[Opening Given records section]

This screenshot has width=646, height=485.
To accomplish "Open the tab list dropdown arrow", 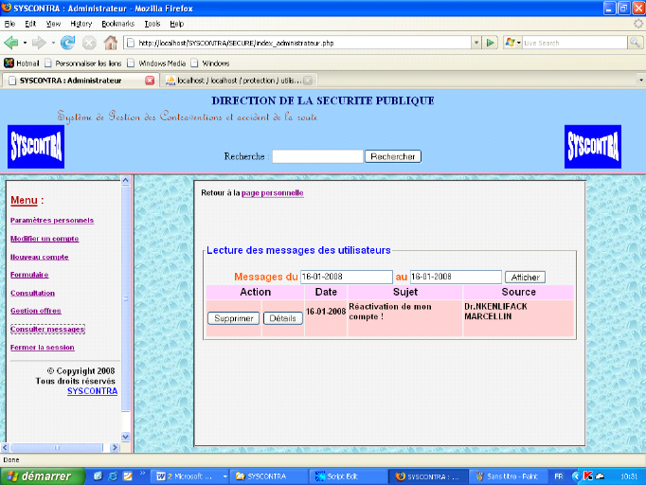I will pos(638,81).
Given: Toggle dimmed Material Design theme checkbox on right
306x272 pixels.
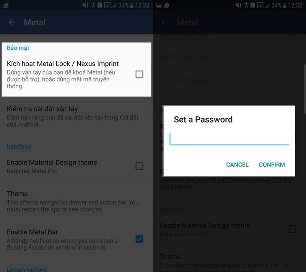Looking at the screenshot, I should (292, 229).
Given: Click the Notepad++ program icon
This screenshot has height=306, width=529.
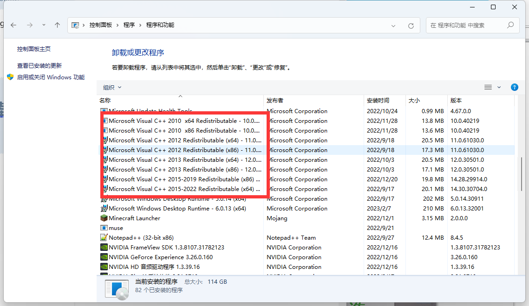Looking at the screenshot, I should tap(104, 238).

[Closing Given records section]

Set down, in exact form, only the lines that start at the one containing "306x272 pixels." and finish at the last line of the material; pictures do not go in.

Solution to this task:
306x272 pixels.
Looking at the screenshot, I should (292, 229).
Given: Click the Notepad++ program icon
This screenshot has height=306, width=529.
Looking at the screenshot, I should tap(104, 238).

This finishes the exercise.